_Work instructions_: Carry on the passage about artificial beach nourishment from its last sentence, in the same style.

The best (from a coastal morphology point of view) and most straightforward method is to reinforce the dunes at the landward side(see Figure 5). Such reinforcement does not affect the day to day morphological processes. Sometimes this way of reinforcement is not easily possible, because of infrastructure or objects present right behind the dunes. Another way of placing the nourishment is then at the seaside of the dunes. In a cross-shore profile which is assumed to be in equilibrium also in this case one cannot 'unpunished' widen only the dunes in seaward direction. Because of the disturbance in the shape of the profile, the cross-shore profile will develop towards a new equilibrium profile. Also losses in longshore direction are to be expected.


Regular artificial nourishments

Artificial nourishments and structural erosion

When a beach suffers from structural erosion artificial nourishments can be applied as a soft remedy. The occurring losses out of a stretch of coast are replenished from time to time. Applying nourishments with borrow material which has the same size as the native material on a regular basis will, to a first approach, not interfere in the occurring longshore sediment transports and so do not change the occurring losses. So the erosion does not stop; this means that after a certain period the nourishment has to be repeated indeed.

If some kind of a minimum beach volume has been agreed as a standard, reaching or surpassing the minimum beach volume consequently means that a renourishment project has to be carried out; at moment t1 in Figure 6; red line).
Figure 6 Schematized behaviour of artificial nourishments
Notice the expected lifetime of the nourishment project as indicated in the figure. (Lifetime = t2 -t1.) Often lifetimes of 5 - 10 years are strived after.

When the borrow sand is the same as the native, and to a first approach it is assumed that the occurring morphological processes do not change, the eroding tendency with time after the nourishment, is equal to the tendency before the nourishment; red line in Figure 6 with the same slopes before and after the nourishment.

_Data extract_:
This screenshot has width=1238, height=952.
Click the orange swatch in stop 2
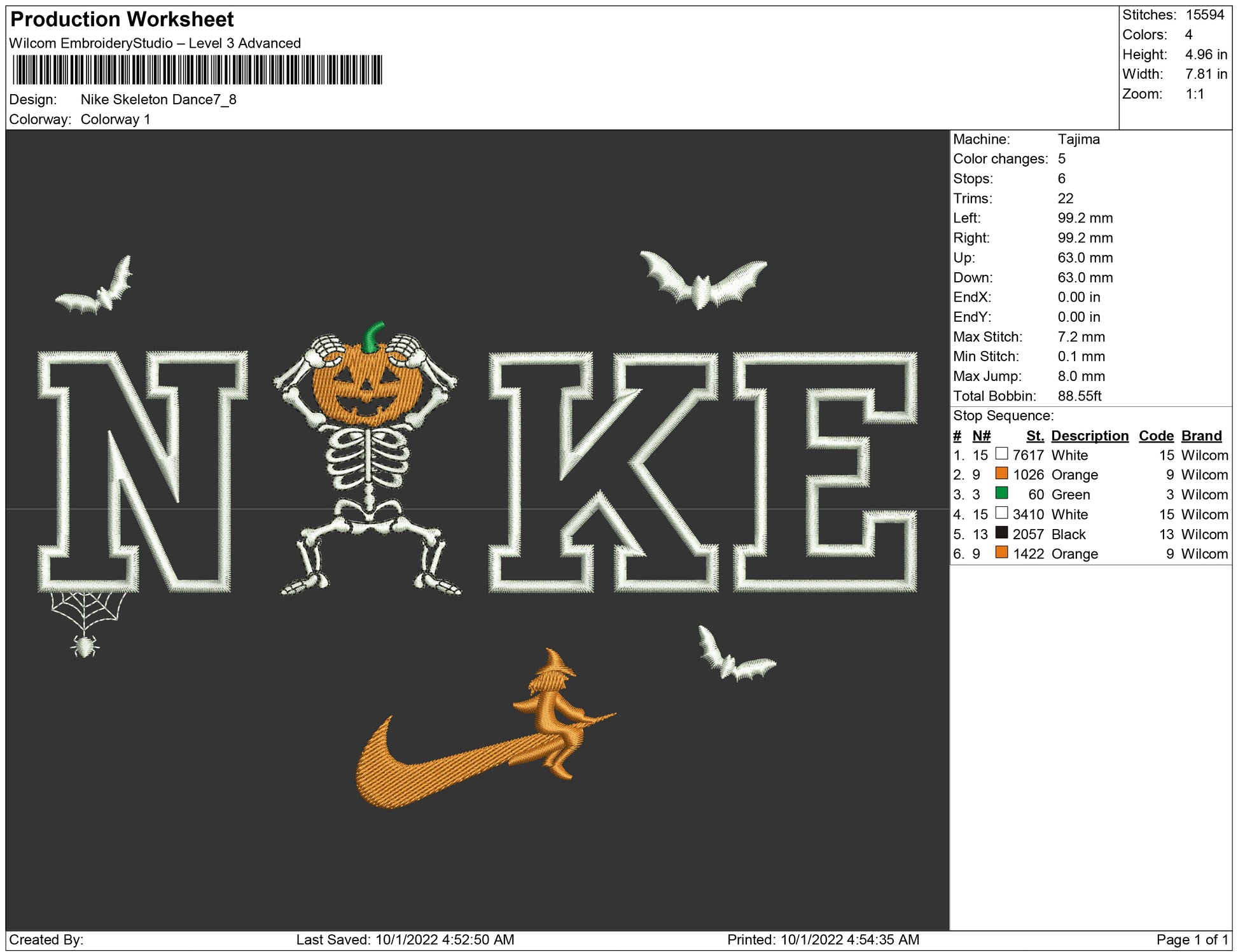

_Result below_:
If the borrow sediment size is different from the size of the native material, some additional processes are to be expected. Apart from the equilibration process, the occurring sediment transport processes along the coast will change and consequently the sediment transport gradients and so the losses out of the stretch of coast.

When the grain size of the borrow sand is larger than the native sand the longshore transport rate is expected to be smaller than before. The time in which the beach volume will decrease to the minimum volume will be larger. The lifetime of the nourishment becomes longer. See the black line in Figure 6.

When the grain size of the borrow sand is smaller than the native sand the longshore transport will increase in the nourished area Therefore it is to be expected that the lifetime of the nourishment will be smaller than the lifetime of a nourishment with the native grain size. See the blue line in Figure 2.

Artificial nourishments to replenish the apparent sediment losses because of structural erosion out of a stretch of coast might be placed at various positions in a cross-shore profile. As well beach nourishments as shoreface (under water) nourishments will do the job.

See Also

References

J. van de Graaff, H.D. Niemeyer, J. van Overeem, 1991, Artificial Nourishment, Coastal Engineering, Vol. 16, Issue 1.

Dean, Robert G., 2002, Beach Nourishment Theory and practice, New Jersey : World Scientific.

  • Dean's book discusses and explains many topics related to artificial nourishments.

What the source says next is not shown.